Malene Hansen, PhD, associate professor in our Development, Aging, and Regeneration Program has been awarded the Julie Martin Mid-Career Award in Aging Research. The award includes a new grant to continue her research in the field of aging. Hansen is a three-time American Federation for Aging Research (AFAR) grant recipient. AFAR’s grants are given to scientists at institutions nationwide based on hard work, ingenuity, and leadership that advance cutting-edge research to help us live healthier, longer lives.
The following is an interview with Malene Hansen about her background and goals for her research.
What inspired you to get into aging research? After working on cancer – mostly an age-related disease – as a graduate student at the University of Copenhagen, Denmark, I wanted to investigate the molecular genetics of the aging process itself. New molecular insights into the process of aging may lead to a better understanding of not only cancer but many age-related diseases, potentially facilitating future treatments.
How will AFAR’s support further your research at this point in your career? The Julie Martin Mid-Career Award will allow my team to implement two new research approaches, namely to use mammalian cell culture as well as drug screening to investigate the molecular pathways important to the aging process. These approaches nicely complement our primary model system, the nematode C. elegans, and will facilitate our research into the role of the cellular process called autophagy, by which the cell can recycle intracellular components in organismal aging.

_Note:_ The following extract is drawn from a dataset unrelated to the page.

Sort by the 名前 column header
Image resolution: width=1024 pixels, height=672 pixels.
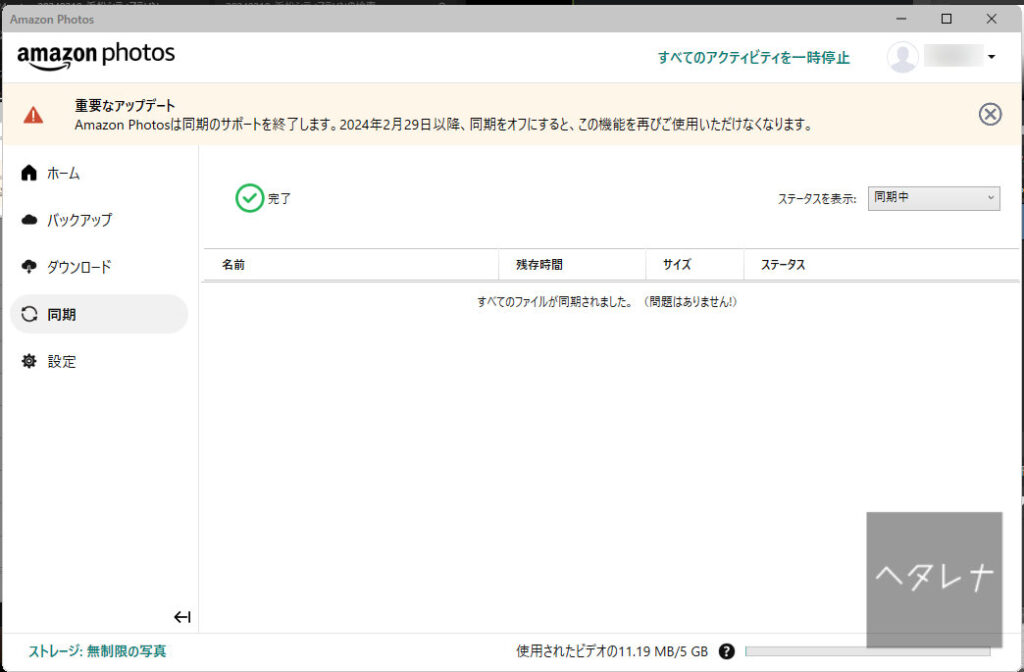pos(234,265)
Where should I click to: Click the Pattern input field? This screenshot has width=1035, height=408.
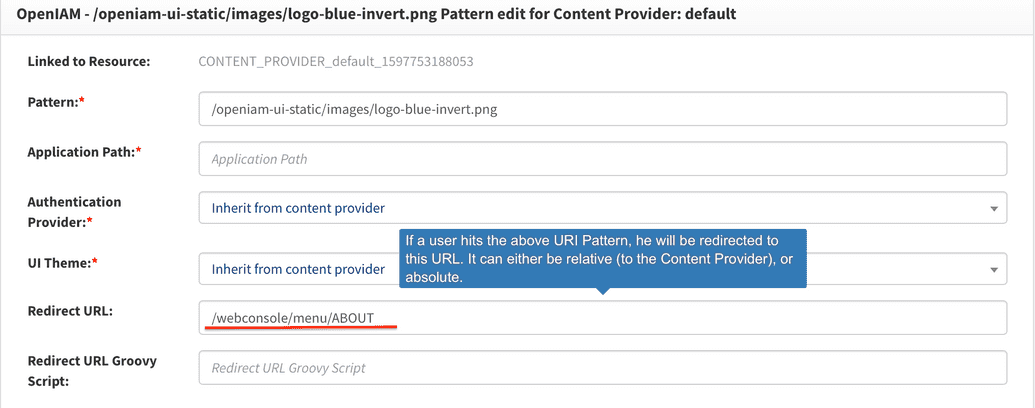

What’s exciting about your research’s potential impact? Autophagy is a cellular recycling process that has been linked to many age-related diseases as well as aging itself. Understanding how this process is important for aging is a key goal for us, and the new award will allow us to identify novel regulators and drugs that regulate this process, providing potential novel avenues for future treatments.
In three sentences, how would you describe your research? Aging is a fundamental biological process and the most common risk factor for a long list of serious diseases, including cancer. We are interested in understanding the molecular changes that happen over time in the cells of an organism, and how such changes contribute to the organismal decline with age. Identification of mechanisms that regulate these molecular events may ultimately allow us to develop treatments to not just one but many age-related diseases.